Food Standards Scotland (FSS) has published its five-year strategy today (17 August) outlining how the organisation plans to achieve its vision to create a food and drink environment in Scotland that benefits, protects and is trusted by consumers.
FSS was launched in April 2015 by the Scottish Government to deliver independent, consistent, evidence-based and consumer-focused information as it works to protect public health, help improve the Scottish diet and protect the interests of consumers in relation to food.
The new Strategy highlights FSS’s broad remit as the authoritative voice on food issues, giving out clear advice on nutrition, food safety, and food and feed policy. In doing this, FSS will put consumers first, aiming to be a credible, consistent and trusted voice on food matters in Scotland.
The Strategy sets out six strategic outcomes that will be the focus of what FSS will do up to 2021:
- Food is safe
- Food is authentic
- Consumers have healthier diets
- Responsible food businesses flourish
- FSS is a trust organisation
- FSS is efficient and effective
FSS Chair Ross Finnie, said: “FSS has a crucial role to play in improving public health. Putting consumers first is at the heart of this Strategy, and provides a framework to achieve our vision to create a food and drink environment in Scotland that benefits, protects and is trusted by consumers.
“FSS has also developed a three-year Corporate Plan showing what we’ll do to deliver that vision by consistently putting consumers first in relation to food safety, food standards and healthy eating.
“Poor diet is one of the most significant causes of ill health in Scotland.

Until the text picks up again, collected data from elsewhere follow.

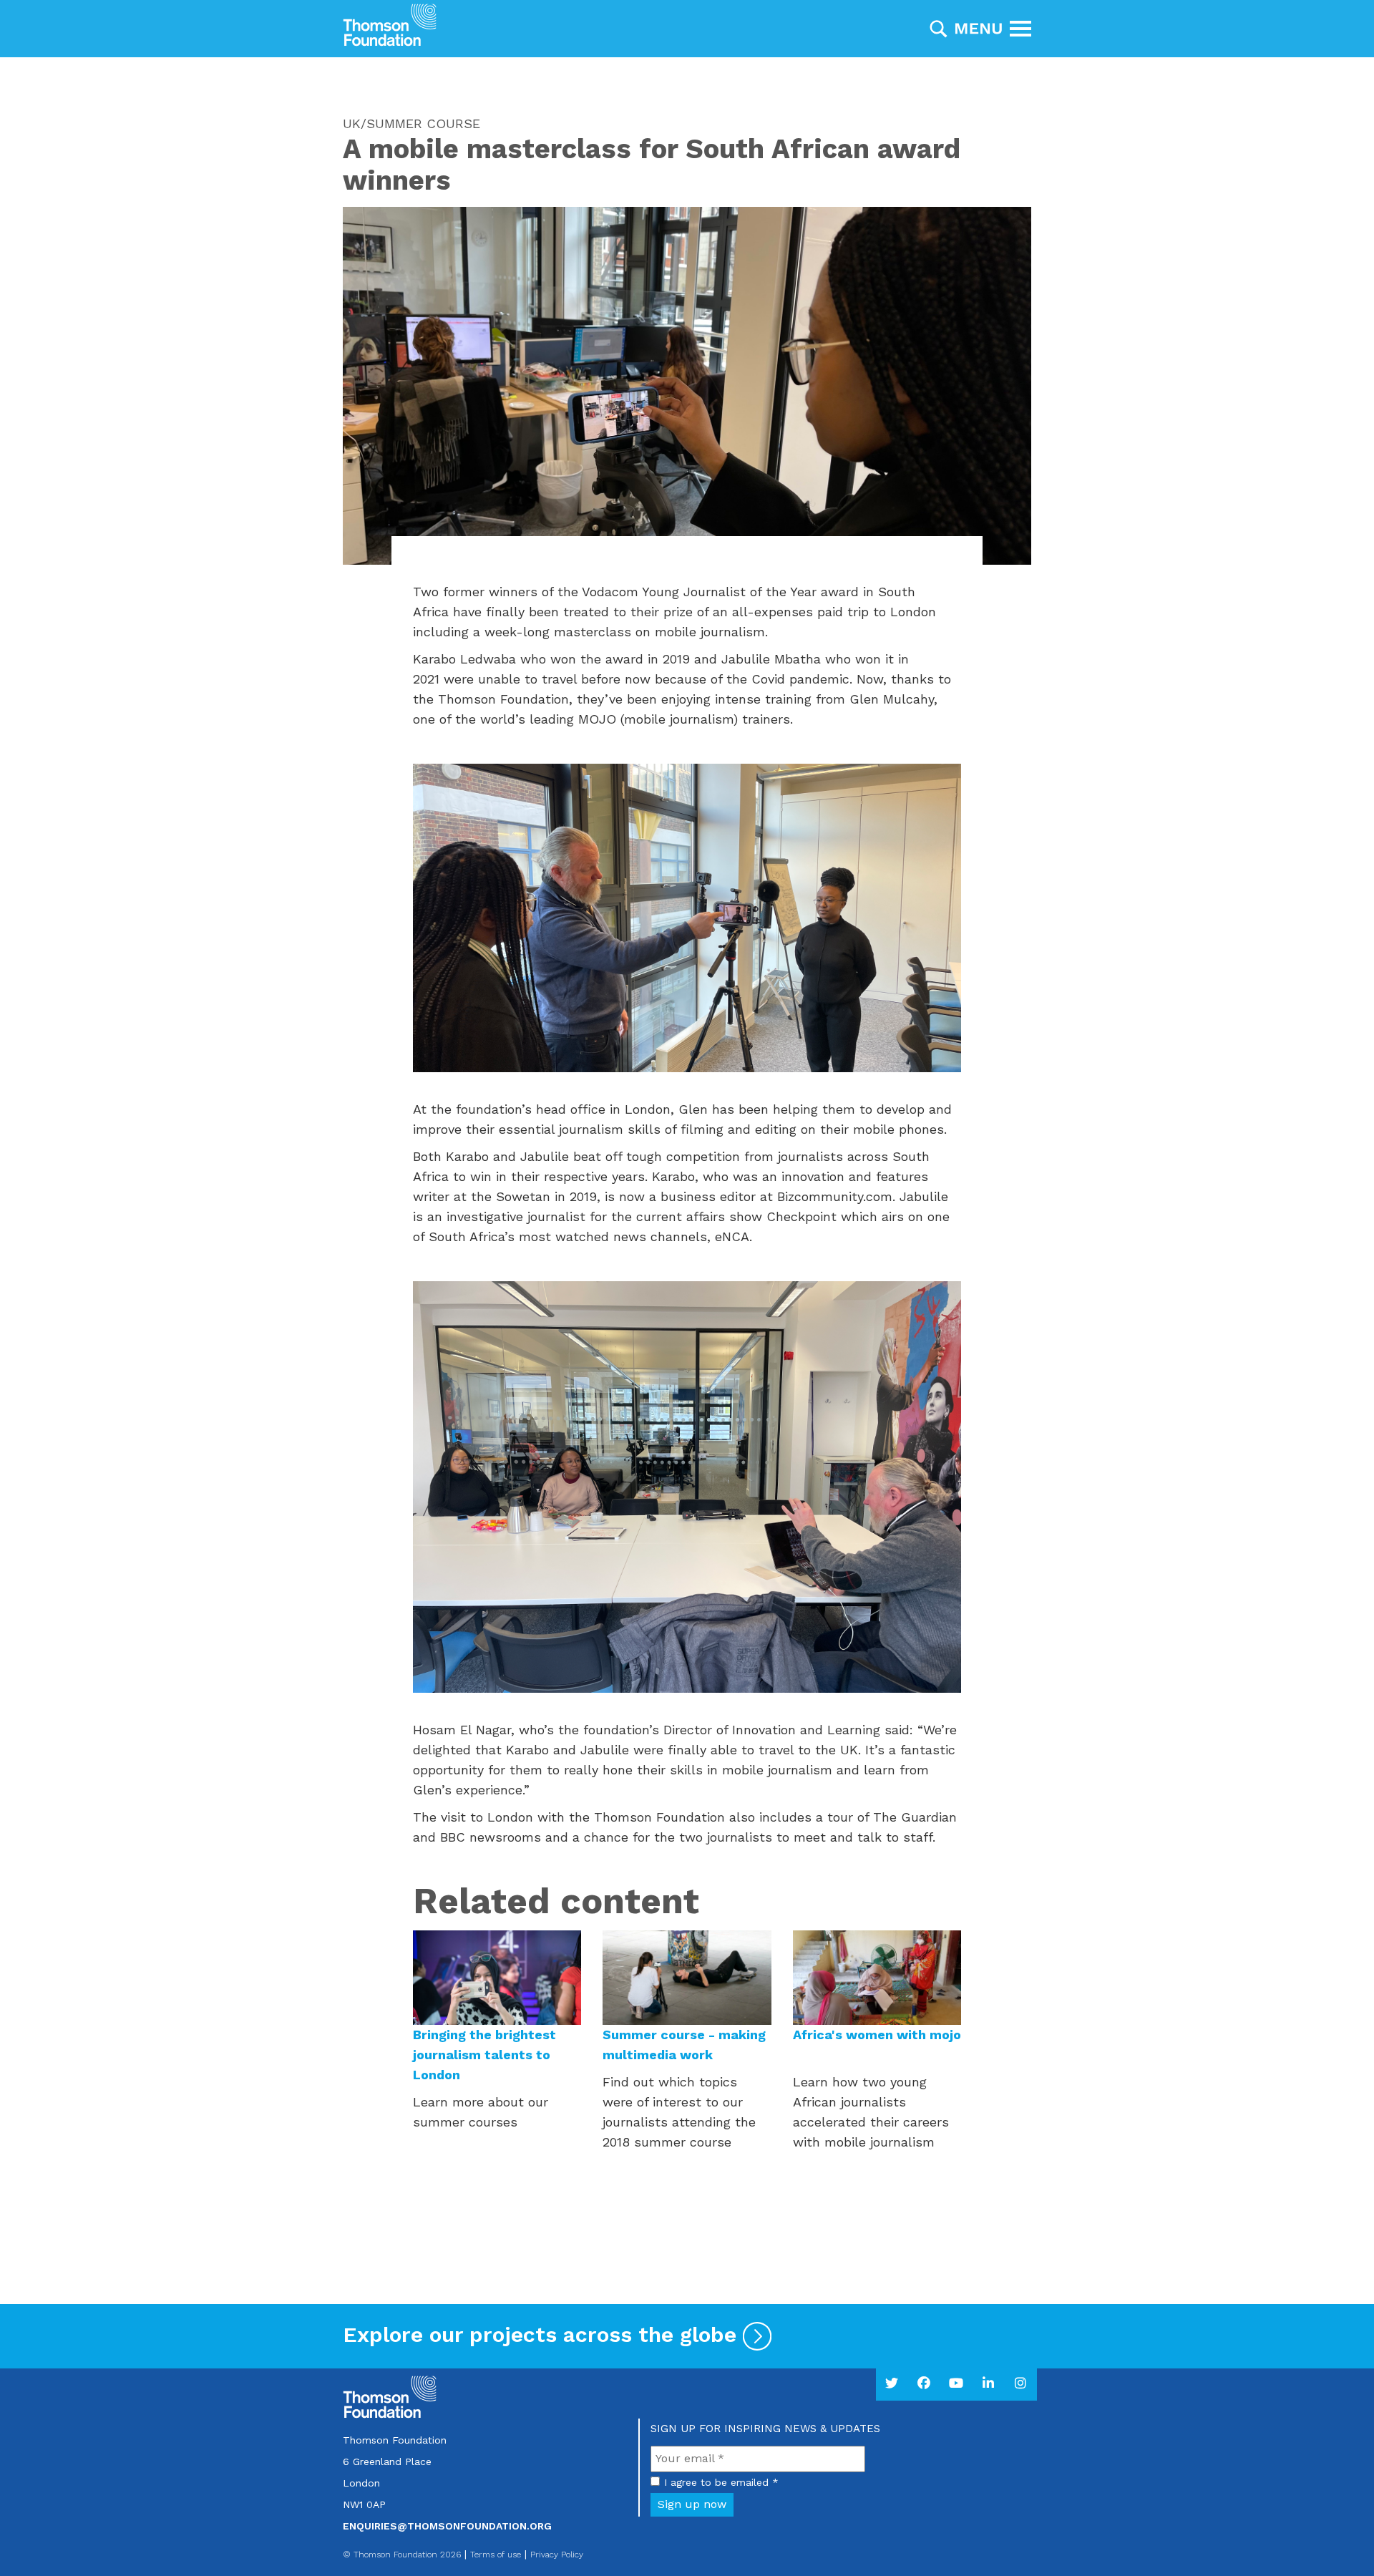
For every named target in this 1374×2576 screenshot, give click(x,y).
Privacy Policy (556, 2555)
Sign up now (692, 2504)
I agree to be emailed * (721, 2482)
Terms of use (495, 2555)
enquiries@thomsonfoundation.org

FSS Chief Executive Geoff Ogle, said: “We cannot continue on our current trajectory towards 40% of the population in Scotland being obese by 2030, so making an impact on the dietary contribution to obesity is a priority for FSS. Our Strategy and Corporate Plan set out what we will do to help people in Scotland to live longer, healthier lives.”
The food and drink sector is a significant part of Scotland’s economy, employing some 350,000 people in Scotland.
Mr Ogle, said: “While Scotland’s food and drink sector continues to flourish and contribute to the Scottish economy, there remain significant challenges around food, diet and public health.
“Our efforts must be focussed on working collaboratively with stakeholders to address these and other challenges related to the consumer interest, ensuring that consumers’ health and wellbeing is protected, and that they can have confidence in the safety and authenticity of food they buy.
“Earning and keeping consumers’ trust is central to our success and we will act independently on their behalf. We must also earn the trust of those we regulate in the food industry.
“Strong partnership working and collaboration will be essential for success – FSS will work with central and local government, with industry, other regulators, the third sector and with the public.”